The WP29 split their objections into two categories: they are not happy with certain aspects on the commercial side, and they have major concerns about state surveillance.
a) Commercial aspects
- WP29 bemoaned the lack of guidance both for organisations certifying to PS and for individuals trying to assert their rights. The Department of Commerce (DoC) retorted that it was principles-based and they wanted organisations to consider the principles rather than copy and paste official text.
- WP29 wants clear guidance for individuals and organisations on how the scheme works. A criticism that could equally be levelled at the pace of WP29's GDPR releases!
- WP29 complained the DoC is not sufficiently checking certifications or ongoing compliance. Whilst DoC reviews privacy notices, it does not check vendor contracts, test a certified organisation's statements nor undertake any proactive compliance monitoring.
- The certification process, which may take a month, requires organisations to publish their privacy notice once they apply; likewise recertifying organisations are given a month's grace. WP29 did not like the idea that the Privacy Shield site would thus be temporarily listing organisations as certified when they were not.
- It transpires there is a major misunderstanding between the EU and US on what constitutes HR data. In DoC's view it only applies to employees of the exporting organisation. One can imagine the stunned silence in the room: "Of course, once it gets transferred to the US, information about those employees stops being HR data, right?"
b) State surveillance
- US authorities make assertions that collection of data under the Foreign Intelligence Surveillance Act s702 is no longer generalised. However, the WP29 had an issue with the lack of evidence or binding commitments to back this up.
- WP29 sees the upcoming deadline to re-authorise s702 as an opportunity to add safeguards such as a 'reasonable suspicion' criterion or oversight body. This seems unlikely given the lack of current appetite in Congress. It won't help that Trump announced the US can keep warrantless surveillance under s702 even if Congress fails to extend it.
- WP29 would like the Privacy and Civil Liberties Oversight Board (PCOLB) to update is report on mass surveillance under s702 and release its currently privileged report on Presidential Policy Directive 28.
- Whilst it rates the PCLOB highly, WP29 laments the fact there are many vacancies on the board (actually only currently one sitting member). Given the vast number of senior posts in the current administration that remain unfilled, this is likely to remain a problem.
- The same gripe was raised against the Ombudsman, which is yet to be appointed. The WP29 also wanted its exact powers and procedures to be clarified.

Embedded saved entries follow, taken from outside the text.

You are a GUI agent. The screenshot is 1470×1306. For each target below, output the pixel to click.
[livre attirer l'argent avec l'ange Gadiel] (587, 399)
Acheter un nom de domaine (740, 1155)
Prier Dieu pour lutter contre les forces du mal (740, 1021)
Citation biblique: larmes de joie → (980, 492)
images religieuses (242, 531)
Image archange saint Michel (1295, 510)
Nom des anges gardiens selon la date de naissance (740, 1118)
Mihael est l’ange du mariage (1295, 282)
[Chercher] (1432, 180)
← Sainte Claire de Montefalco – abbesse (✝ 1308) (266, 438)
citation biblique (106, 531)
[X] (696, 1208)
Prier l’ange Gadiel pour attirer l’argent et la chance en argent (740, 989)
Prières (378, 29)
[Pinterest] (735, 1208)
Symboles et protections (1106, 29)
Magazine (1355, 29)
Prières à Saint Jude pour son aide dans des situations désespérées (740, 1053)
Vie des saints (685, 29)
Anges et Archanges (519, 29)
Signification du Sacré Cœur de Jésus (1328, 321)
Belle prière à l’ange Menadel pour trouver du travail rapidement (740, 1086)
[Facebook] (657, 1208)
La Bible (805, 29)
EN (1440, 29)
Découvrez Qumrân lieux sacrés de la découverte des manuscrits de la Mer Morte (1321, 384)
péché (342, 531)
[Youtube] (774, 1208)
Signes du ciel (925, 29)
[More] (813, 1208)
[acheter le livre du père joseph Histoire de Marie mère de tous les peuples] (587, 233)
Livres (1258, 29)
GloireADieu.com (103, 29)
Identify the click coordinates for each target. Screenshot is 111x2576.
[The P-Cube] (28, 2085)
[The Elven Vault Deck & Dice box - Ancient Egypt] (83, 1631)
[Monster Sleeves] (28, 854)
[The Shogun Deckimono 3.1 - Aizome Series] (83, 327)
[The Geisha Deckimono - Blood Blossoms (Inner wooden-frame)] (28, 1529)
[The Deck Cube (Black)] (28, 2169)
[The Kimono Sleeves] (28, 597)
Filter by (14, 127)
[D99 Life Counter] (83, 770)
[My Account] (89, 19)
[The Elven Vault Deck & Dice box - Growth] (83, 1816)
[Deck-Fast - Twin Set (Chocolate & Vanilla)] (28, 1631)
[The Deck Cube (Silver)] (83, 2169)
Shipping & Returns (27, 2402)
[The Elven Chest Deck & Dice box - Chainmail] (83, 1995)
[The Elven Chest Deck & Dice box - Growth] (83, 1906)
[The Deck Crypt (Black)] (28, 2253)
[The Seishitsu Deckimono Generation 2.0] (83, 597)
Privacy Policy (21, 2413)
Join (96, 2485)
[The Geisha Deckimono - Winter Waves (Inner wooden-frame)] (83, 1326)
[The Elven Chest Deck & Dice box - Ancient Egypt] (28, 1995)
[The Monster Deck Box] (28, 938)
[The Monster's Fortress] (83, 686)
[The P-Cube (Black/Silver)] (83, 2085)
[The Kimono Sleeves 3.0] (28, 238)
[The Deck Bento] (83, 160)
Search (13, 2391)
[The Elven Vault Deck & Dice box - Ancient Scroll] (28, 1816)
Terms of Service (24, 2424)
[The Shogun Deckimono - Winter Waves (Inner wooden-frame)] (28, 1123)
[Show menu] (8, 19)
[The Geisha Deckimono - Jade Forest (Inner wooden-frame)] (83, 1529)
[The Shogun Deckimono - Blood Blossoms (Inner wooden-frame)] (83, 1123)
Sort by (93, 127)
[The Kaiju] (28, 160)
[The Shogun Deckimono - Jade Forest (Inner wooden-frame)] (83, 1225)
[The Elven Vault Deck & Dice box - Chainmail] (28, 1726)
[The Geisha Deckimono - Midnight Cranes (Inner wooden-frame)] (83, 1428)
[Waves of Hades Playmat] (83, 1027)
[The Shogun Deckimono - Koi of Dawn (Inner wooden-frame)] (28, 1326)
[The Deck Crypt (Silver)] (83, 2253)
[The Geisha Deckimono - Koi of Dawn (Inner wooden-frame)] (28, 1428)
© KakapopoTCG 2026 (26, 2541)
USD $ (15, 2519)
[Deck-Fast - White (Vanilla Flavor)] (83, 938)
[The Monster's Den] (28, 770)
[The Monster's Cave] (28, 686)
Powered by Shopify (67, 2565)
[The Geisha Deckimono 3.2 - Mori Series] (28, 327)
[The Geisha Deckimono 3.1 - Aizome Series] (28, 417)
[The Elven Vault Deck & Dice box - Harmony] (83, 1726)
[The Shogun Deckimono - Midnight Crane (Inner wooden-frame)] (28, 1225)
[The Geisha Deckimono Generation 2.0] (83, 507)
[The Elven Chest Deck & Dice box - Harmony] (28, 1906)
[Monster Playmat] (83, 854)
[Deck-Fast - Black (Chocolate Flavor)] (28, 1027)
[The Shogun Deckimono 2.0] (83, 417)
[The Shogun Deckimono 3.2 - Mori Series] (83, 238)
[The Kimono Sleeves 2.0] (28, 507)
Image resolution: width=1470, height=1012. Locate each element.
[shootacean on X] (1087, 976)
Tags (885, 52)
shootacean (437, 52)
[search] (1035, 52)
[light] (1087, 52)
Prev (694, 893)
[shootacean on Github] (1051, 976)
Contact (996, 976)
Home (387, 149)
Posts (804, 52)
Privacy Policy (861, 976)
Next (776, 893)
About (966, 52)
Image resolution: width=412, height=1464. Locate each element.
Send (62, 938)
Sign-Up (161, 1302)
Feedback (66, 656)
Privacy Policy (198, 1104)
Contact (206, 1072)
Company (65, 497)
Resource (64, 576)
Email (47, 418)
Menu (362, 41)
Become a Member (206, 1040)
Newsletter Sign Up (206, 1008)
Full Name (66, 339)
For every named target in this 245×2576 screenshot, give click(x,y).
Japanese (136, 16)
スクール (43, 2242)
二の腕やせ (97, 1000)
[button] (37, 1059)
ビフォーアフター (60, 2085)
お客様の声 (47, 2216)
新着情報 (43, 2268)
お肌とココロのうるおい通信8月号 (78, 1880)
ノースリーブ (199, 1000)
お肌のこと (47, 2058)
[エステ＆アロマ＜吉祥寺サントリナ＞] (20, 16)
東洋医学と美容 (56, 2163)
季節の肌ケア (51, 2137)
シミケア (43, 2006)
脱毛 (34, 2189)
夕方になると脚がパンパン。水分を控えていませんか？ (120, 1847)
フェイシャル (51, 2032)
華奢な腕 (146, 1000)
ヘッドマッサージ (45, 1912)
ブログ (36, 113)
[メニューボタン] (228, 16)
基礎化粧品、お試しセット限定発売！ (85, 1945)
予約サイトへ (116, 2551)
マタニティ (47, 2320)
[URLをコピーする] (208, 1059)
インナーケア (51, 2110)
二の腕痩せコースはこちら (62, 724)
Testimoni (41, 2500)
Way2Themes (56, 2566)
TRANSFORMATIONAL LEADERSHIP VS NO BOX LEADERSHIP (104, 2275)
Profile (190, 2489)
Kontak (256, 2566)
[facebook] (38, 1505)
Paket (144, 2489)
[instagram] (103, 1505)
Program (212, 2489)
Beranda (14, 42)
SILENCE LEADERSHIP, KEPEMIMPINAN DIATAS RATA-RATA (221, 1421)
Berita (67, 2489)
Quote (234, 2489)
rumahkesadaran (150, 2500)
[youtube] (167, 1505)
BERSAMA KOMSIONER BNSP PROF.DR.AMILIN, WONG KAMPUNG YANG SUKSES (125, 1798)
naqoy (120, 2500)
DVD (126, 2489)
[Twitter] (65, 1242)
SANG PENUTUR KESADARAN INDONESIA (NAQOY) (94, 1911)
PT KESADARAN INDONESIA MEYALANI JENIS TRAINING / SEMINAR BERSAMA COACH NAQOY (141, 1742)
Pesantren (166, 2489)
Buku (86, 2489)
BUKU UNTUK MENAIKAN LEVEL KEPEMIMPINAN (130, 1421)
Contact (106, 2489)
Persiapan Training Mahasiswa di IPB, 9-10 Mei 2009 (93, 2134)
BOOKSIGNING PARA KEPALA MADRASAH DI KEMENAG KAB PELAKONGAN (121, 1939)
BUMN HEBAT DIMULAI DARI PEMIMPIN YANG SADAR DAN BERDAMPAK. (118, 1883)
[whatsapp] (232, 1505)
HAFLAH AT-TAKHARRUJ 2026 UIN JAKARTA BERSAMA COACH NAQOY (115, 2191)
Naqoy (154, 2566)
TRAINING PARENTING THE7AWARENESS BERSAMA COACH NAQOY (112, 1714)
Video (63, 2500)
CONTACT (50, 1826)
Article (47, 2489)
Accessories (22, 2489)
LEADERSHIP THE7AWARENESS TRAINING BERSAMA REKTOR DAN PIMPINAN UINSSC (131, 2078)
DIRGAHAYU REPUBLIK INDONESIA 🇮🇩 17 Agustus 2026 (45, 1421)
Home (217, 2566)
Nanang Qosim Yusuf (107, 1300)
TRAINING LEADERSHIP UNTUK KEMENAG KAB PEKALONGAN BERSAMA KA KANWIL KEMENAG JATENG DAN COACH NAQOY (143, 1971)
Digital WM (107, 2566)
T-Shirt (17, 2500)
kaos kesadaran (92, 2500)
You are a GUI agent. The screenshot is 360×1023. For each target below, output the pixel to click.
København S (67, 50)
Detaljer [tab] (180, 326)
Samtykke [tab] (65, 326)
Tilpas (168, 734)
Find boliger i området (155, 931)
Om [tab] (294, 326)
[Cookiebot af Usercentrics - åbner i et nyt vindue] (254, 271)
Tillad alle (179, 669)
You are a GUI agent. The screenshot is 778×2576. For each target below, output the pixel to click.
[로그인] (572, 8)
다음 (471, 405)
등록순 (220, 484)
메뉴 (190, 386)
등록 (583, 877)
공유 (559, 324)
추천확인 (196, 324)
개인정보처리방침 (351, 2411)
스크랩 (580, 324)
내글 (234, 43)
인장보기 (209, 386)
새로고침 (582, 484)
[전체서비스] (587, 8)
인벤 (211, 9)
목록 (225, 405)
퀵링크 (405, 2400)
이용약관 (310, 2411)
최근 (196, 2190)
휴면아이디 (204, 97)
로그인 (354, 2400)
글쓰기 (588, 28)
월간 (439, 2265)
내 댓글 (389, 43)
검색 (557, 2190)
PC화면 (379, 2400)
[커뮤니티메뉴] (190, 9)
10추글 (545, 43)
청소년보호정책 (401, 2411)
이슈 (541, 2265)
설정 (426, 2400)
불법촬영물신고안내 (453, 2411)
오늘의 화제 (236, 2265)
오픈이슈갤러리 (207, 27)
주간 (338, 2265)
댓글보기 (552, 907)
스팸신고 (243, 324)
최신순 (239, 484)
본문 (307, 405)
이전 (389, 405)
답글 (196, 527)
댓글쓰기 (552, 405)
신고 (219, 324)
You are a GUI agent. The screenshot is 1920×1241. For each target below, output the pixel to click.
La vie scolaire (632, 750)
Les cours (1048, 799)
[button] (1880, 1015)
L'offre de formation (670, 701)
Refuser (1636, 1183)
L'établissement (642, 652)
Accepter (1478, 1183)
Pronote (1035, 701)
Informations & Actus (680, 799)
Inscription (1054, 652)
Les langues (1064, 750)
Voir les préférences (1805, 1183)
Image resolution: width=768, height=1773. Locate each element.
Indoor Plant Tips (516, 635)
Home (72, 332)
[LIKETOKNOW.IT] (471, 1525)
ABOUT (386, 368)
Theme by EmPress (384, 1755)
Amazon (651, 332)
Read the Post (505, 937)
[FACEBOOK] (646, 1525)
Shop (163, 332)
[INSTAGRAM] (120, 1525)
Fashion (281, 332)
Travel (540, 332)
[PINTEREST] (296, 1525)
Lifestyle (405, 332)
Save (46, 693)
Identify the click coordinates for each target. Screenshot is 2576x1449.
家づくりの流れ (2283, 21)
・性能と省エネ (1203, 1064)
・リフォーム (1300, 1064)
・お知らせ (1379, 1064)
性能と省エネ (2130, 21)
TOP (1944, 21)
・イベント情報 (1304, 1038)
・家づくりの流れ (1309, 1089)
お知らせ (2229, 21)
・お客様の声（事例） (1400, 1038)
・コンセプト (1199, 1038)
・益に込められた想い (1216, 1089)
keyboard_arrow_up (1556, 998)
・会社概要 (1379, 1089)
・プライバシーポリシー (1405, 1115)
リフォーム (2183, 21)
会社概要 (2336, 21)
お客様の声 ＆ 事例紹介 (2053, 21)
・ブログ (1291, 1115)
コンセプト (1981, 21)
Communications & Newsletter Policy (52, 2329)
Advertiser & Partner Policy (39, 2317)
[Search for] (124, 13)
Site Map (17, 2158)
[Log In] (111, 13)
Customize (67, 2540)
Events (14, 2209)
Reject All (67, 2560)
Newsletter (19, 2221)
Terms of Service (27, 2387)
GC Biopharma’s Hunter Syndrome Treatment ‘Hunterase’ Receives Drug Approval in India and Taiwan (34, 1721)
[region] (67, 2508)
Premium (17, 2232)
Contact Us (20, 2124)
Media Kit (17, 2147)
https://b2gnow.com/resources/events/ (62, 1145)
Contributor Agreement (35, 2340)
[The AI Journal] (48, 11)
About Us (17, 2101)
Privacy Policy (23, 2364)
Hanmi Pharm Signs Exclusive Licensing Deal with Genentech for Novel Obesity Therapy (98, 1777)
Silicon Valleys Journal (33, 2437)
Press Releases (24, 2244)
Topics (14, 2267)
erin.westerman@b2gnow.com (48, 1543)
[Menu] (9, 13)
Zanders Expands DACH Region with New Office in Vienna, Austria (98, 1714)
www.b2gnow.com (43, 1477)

The Opinion finishes with 20 or so pages of facts that came out of the review interviews, which provide an interesting insight to how the scheme is actually working in practice.
"We may challenge"
The Opinion starts and ends with an invitation to the Commission to rethink the adequacy decision backed up by a threat: the serious concerns must be addressed at the latest by 25 May 2018, the remaining concerns must be addressed at the latest by the second joint review. Failing this, the WP29 will seek a CJEU preliminary ruling.
Stern words. The WP29 represents all EU DPAs so gives an insight into how they perceive Privacy Shield. It also will be the future EDPB and guardian of the GDPR. The WP29 may also be trying to assert its role as overseer of EU data protection following criticism in the Schrems decision.
That said, it is the Commission, not the WP29, which rules on the adequacy of Privacy Shield. The WP29's role stems from a recital which states participation in the review meeting is "open to" it; the Opinion has no legal status. Given the political nature of Privacy Shield, the importance of transatlantic data flows and the Commission's pronouncement of support it is hard to see the Commission revisiting its finding. One would expect both the Commission and WP29 will have more pressing matters on their hands come May next year.
A referral to the CJEU will first have to go via a national court which may refuse the referral, or certainly cause delay whilst the specific questions are fought over (witness the upcoming battle in the Schrems 2 referral). The General Court could strike it down, as it just has the Digital Rights Ireland challenge. Then there is the 18-24 month delay at the CJEU itself. By then the third and probably fourth annual reviews will have taken place and who knows what the landscape will look like then? Some of the promising new transfer mechanisms, such as codes of conduct, may even be in place.
So our advice to Privacy Shield certified organisations or those that utilise it is not to panic. Keep an eye on developments but at the moment business should continue as usual. As always, watch this space!